During the medieval period (and the fifteenth century—when the real, live Fra Lippo Lippi was kickin' around—certainly qualifies as medieval), Latin was the language of the upper-crust. Anything of permanent value was written in Latin. It was the language of the Church and of the highly-educated. In the poem, then, Latin is a symbol for not only the Church itself, but also education and the cultural superiority that goes along with it.
Line 109: Since Lippo is a monk by necessity and not by choice, he lets us in on the fact that he's not exactly bookish, and teaching him Latin would have been a complete waste of time. So, he's set apart from the typical educated monks.

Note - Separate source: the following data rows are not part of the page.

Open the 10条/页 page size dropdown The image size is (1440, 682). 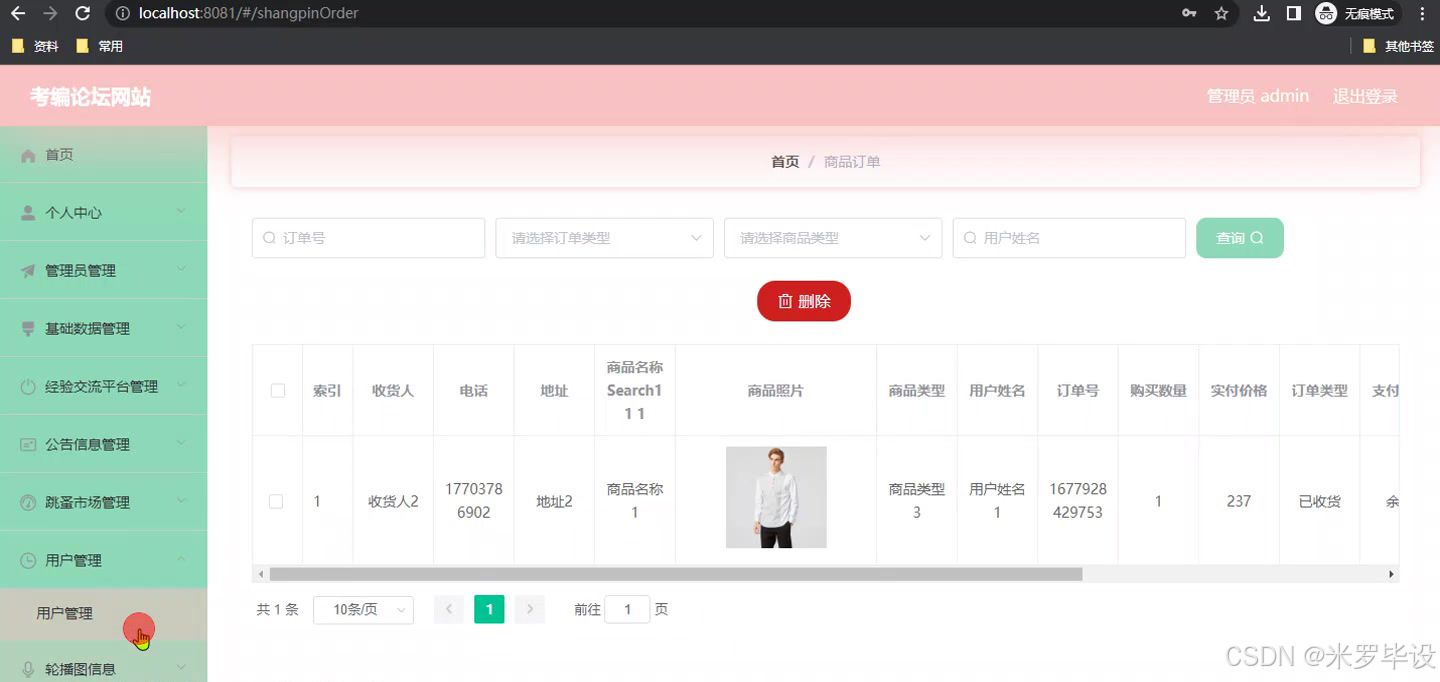tap(363, 609)
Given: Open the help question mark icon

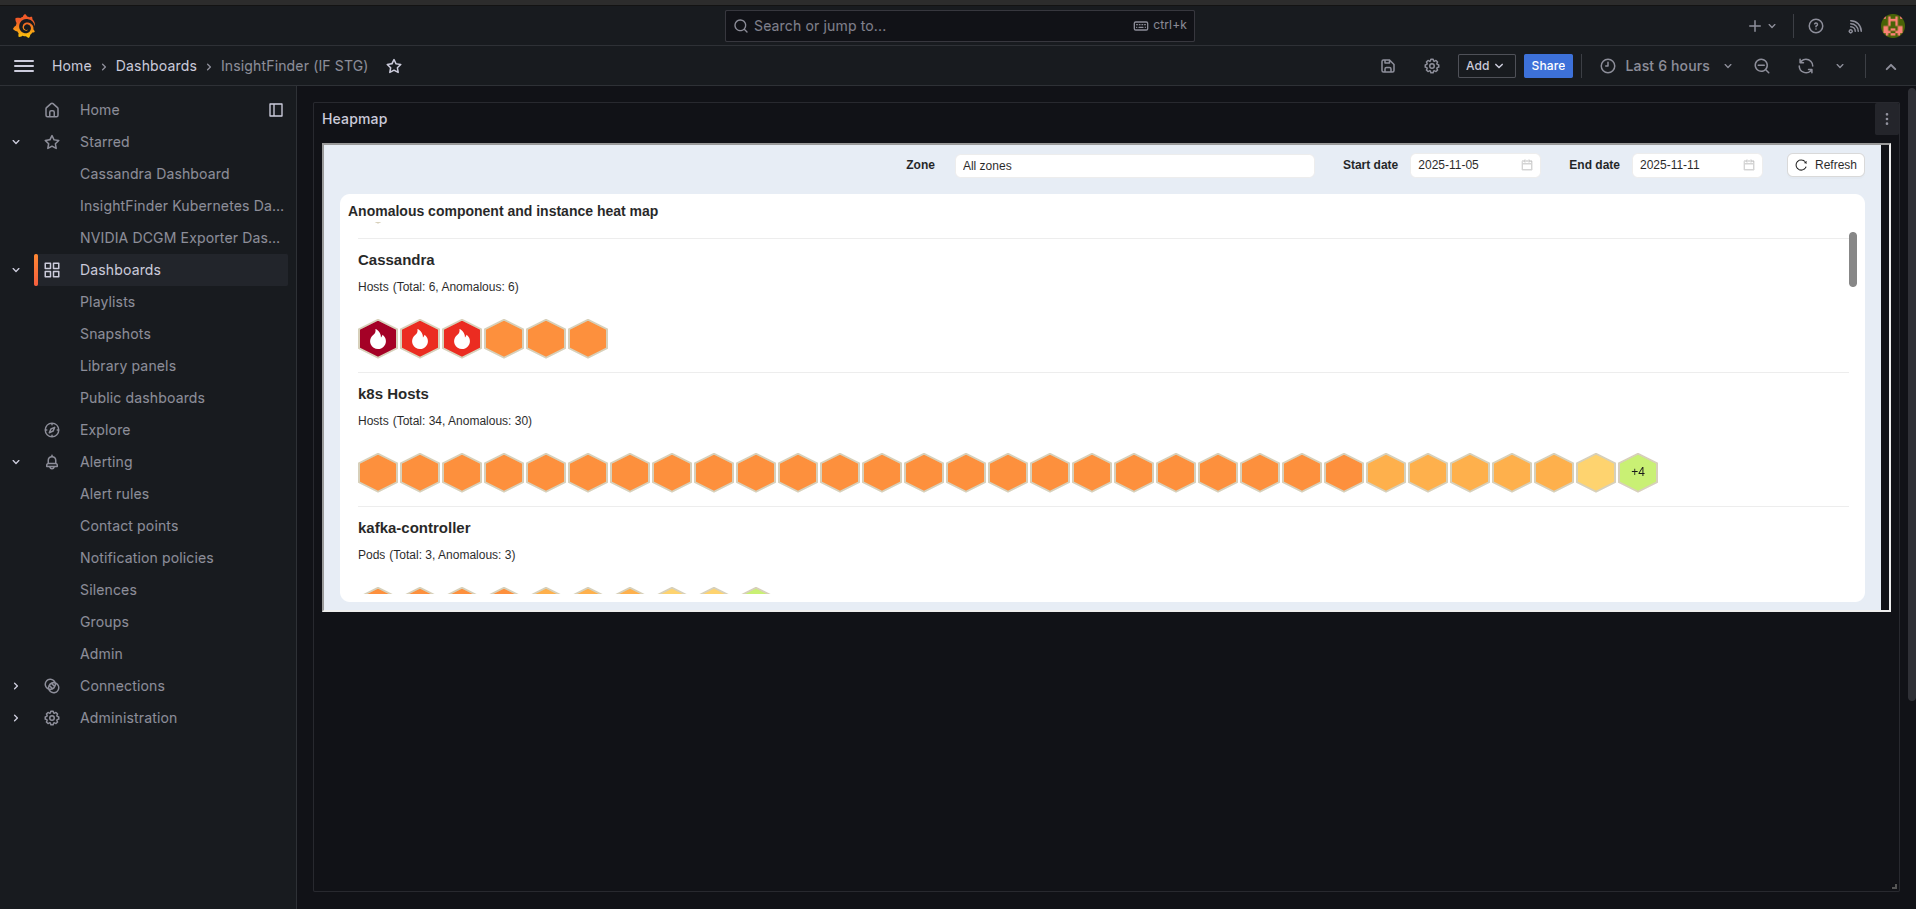Looking at the screenshot, I should pyautogui.click(x=1816, y=26).
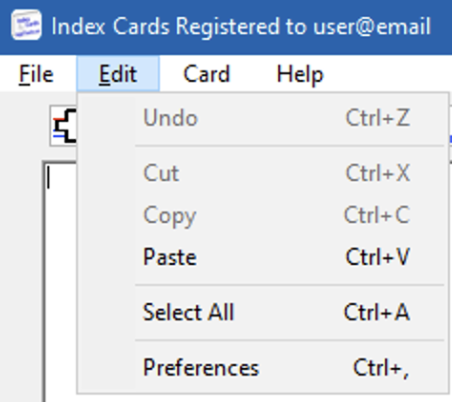Image resolution: width=452 pixels, height=402 pixels.
Task: Open the Help menu
Action: tap(300, 74)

Line 111: All the Latin Lippo cares about is how the verb "amo" (I love) is conjugated. It's fitting that the speaker expresses this here in a snippet of popular melody of the time—basically, a love song.
Line 242: Lippo uses the reference to Latin here to emphasize how the clergy thinks they are better and know better than anyone else. In particular, he's angry at how they set themselves up as authorities on art and their anger at how he's spending too much time making his paintings too realistic, not spiritual enough.
Line 281: Latin here serves as a class marker. It separates the hoity-toities from the street-level peeps, such as the guardsman. Lippo uses the fact that neither he nor the guardsman speak Latin to put them on the same level class-wise. It's a rhetorical technique Lippo uses to charm the guardsman and get him on his side.